Contacting Green Venture:
Toll-Free: 905-540-8787 ext. 1
Hierarchy of Energy Conservation (As Inspired by TreeHugger.com)
Home Energy Evaluation: The results of an EnerGuide Home Energy Assessment will show you exactly where the trouble areas exist in your home and what you can do to stop losing energy and money. The EnerGuide home evaluation and rating system was designed by Natural Resources Canada to help home and property owners make their homes more energy-efficient and reduce the burden of high energy costs.
Low-Cost and Lifestyle: Your energy choices add up! Remembering to turn things off, adjusting temperature settings and keeping your plug load top of mind is important. Changing all light bulbs to LEDs, using power bars with timers, using clotheslines, installing efficient showerheads and aerators all fall under this category.
Air Sealing and Insulation: On average, 20-30% of energy can be lost through air leakage.

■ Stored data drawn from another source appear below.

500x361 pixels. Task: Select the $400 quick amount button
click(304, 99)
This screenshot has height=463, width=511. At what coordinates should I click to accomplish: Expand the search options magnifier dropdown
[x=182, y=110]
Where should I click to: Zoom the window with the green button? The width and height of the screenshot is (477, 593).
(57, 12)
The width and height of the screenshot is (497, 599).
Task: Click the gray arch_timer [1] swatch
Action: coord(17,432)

Air sealing cracks and crevices inside the home is a necessary step before installing insulation. Typical areas where insulation should be increased are in attics, exterior walls and foundations (the usual culperates!)
Windows: Window inserts (an acrylic window that fits inside your existing windows) and/or a retrofit replacement involves only removing the window sash to improve efficiency. Windows fulfill all the functions that an outer wall does (water shedding, water resistant, air barrier, vapor barrier and they are insulating for heat loss and heat gain). We find that window terminology can be confusing! We encourage you to speak with an energy advisor while on-site to discuss your options as your windows will need to be examined to understand if these are viable options.

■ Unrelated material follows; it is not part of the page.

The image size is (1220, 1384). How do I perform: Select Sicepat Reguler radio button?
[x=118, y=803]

Fuel Switching: Once you have completed the retrofits above, you can begin the journey of getting off gas and discontinue using all inefficient fuel sources. Although this requires an investment, this will make a significant difference in carbon emissions and will likely cost less in the long-run. By making incremental retrofits to a house, smaller heat pumps can be used to heat and cool the house, costing homeowners less. A retrofit that can sometimes pair well with this upgrade is a drain water heat recovery system.
Solar installation and storage: If your property gets sun between 10:00am and 2:00pm and you are able to receive the right permits, this is likely a worthwhile investment. Having a hybrid solar system with batteries can allow you to have power even when the grid is down, no need for a backup generator.
Passive House: The PassivHaus Standard aims to build and retrofit houses that consume up to 90% less heating and cooling energy than conventional buildings. By using the latest technology, this energy efficient building standard not only allows for savings on energy but also increases comfort & health, fresh air circulation, versatility and sustainability. This is done by adding extra insulation in the walls, creating a sealed layer around the house (air-barrier), preventing heat from escaping (controlling air-flow, lessing thermal bridging) and using heat recovery ventilation systems, for example. We find it fascinating that these types of houses can use body heat, solar heat and even heat from your television to keep the house warm.
We can guarantee that an EnerGuide assessment will take the guesswork out of home-energy upgrades. After the assessment, you will receive a full report that will help you understand where and how your house is losing energy. Finding those unforgiving air leaks will be a crucial step in improving your home’s performance when it comes to energy use, comfort and sustainability. Our Advisors are always happy to help and walk you through the report if needed!